Wars and rumors of… police actions

What politicians apparently are concerned about is giving the president a blank check for war and spineless submission to the special interest lobbies. And, or course, more spending.

US declares WW II

Article I, Section 8, Clause 11 of the United States Constitution, sometimes referred to as the War Powers Clause, vests in the Congress the power to declare war, in the following wording:
“[The Congress shall have Power…] To declare War, grant Letters of Marque and Reprisal, and make Rules concerning Captures on Land and Water;”

Here we seem to have just one more instance of clear language of the constitution being noteworthy in the absence of practice. In truth, the congress has yielded this constitutional power to an imperial executive.

The congress issued a declaration of war on Japan on December 8, 1941. But since then, Congress has rarely used its constitutional power to formally issue a war declaration.
Congress approved a resolution declaring war with Japan on that fateful day, as the Senate unanimously voted for the resolution, 82-0. The House passed the resolution by a 388 to 1 vote, with Jeannette Rankin, a pacifist, opposing the move.

“Whereas the Imperial Government of Japan has committed unprovoked acts of war against the Government and the people of the United States of America: Therefore be it Resolved by the Senate and House of Representatives of the United States of America in Congress assembled, That the state of war between the United States and the Imperial Government of Japan which has thus been thrust upon the United States is hereby formally declared; and the President is hereby authorized and directed to employ the entire naval and military forces of the United States and the resources of the Government to carry on war against the Imperial Government of Japan; and, to bring the conflict to a successful termination, all the resources of the country are hereby pledged by the Congress of the United States,” the resolution read.

Since then, the United States has only issued five other war declarations: against Germany and Italy (on December 11, 1941) and against Bulgaria, Hungary and Romania (on June 4, 1942).

And in total, war declarations were declared by Congress in the War of 1812, the Mexican-American War, the Spanish-American War, World War I and World War II.

The United States military involvement in Korea came as part of a United Nations effort, while the escalation of the Vietnam War followed a joint resolution passed by Congress as requested by President Lyndon B. Johnson in 1964.

Since Vietnam, United States military actions have taken place as part of United Nations’ actions, in the context of joint congressional resolutions, or within the confines of the War Powers Resolution (also known as the War Powers Act) that was passed in 1973, over the objections (and veto) of President Richard Nixon.

For example, when President Obama approved the use of military force in Libya in 2011, it was the 132nd time that a President acted under the conditions of the War Powers Resolution since 1973.

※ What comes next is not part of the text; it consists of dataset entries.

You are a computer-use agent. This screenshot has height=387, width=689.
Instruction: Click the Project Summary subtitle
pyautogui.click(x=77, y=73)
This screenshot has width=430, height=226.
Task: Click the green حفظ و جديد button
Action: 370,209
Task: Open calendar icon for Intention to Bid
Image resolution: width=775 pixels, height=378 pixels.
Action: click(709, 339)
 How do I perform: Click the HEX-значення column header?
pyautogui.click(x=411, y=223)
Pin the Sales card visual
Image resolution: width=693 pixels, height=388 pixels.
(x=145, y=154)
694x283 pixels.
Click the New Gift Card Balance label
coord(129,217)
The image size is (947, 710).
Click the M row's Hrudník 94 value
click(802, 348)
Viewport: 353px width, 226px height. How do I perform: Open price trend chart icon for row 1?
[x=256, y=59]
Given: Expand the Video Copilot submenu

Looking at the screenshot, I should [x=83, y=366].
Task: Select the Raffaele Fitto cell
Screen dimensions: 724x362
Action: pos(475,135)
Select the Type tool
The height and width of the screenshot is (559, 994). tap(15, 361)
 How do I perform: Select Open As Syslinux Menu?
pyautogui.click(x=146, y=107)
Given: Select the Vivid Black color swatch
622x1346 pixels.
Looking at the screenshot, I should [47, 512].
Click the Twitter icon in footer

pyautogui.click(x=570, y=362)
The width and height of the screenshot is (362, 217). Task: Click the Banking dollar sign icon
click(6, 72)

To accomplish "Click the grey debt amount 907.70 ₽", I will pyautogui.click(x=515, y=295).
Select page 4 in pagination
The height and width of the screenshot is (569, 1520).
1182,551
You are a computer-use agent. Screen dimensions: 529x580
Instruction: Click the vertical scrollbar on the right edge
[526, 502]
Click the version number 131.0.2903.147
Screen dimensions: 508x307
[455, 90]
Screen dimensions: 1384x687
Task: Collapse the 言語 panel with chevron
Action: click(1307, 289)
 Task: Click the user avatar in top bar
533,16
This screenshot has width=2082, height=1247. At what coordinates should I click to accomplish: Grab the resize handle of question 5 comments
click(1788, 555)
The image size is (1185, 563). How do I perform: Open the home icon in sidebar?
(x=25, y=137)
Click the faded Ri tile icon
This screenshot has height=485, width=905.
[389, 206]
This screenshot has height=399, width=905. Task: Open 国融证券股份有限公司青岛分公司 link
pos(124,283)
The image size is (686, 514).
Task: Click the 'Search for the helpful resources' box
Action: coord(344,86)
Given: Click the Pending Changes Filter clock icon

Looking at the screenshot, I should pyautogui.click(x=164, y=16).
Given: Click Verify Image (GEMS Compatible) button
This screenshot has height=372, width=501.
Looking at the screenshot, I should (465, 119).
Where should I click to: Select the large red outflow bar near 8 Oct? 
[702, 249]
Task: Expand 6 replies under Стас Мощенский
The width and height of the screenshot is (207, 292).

The Authorization to Use Military Force (AUMF) passed by Congress on Sept. 14, 2001, authorizes the president “to use all necessary and appropriate force against those nations, organizations, or persons he determines planned, authorized, committed, or aided the terrorist attacks that occurred on Sept. 11, 2001, or harbored such organizations or persons”— in other words, al Qaeda and the Taliban regime in Afghanistan.

On Oct. 11, 2002, Congress passed a second AUMF giving the president authority to “to use the Armed Forces of the United States as he determines to be necessary and appropriate in order to (1) defend the national security of the United States against the continuing threat posed by Iraq; and (2) enforce all relevant United Nations Security Council resolutions regarding Iraq.”

Currently, however, the U.S. has military personnel deployed and equipped for combat in at least 19 countries: Afghanistan, Iraq, Syria, Yemen, Somalia, Libya, Kenya, Niger, Cameroon, Uganda, South Sudan, Democratic Republic of Congo, Central African Republic, Djibouti, Jordan, Turkey, Egypt, Cuba, and Kosovo.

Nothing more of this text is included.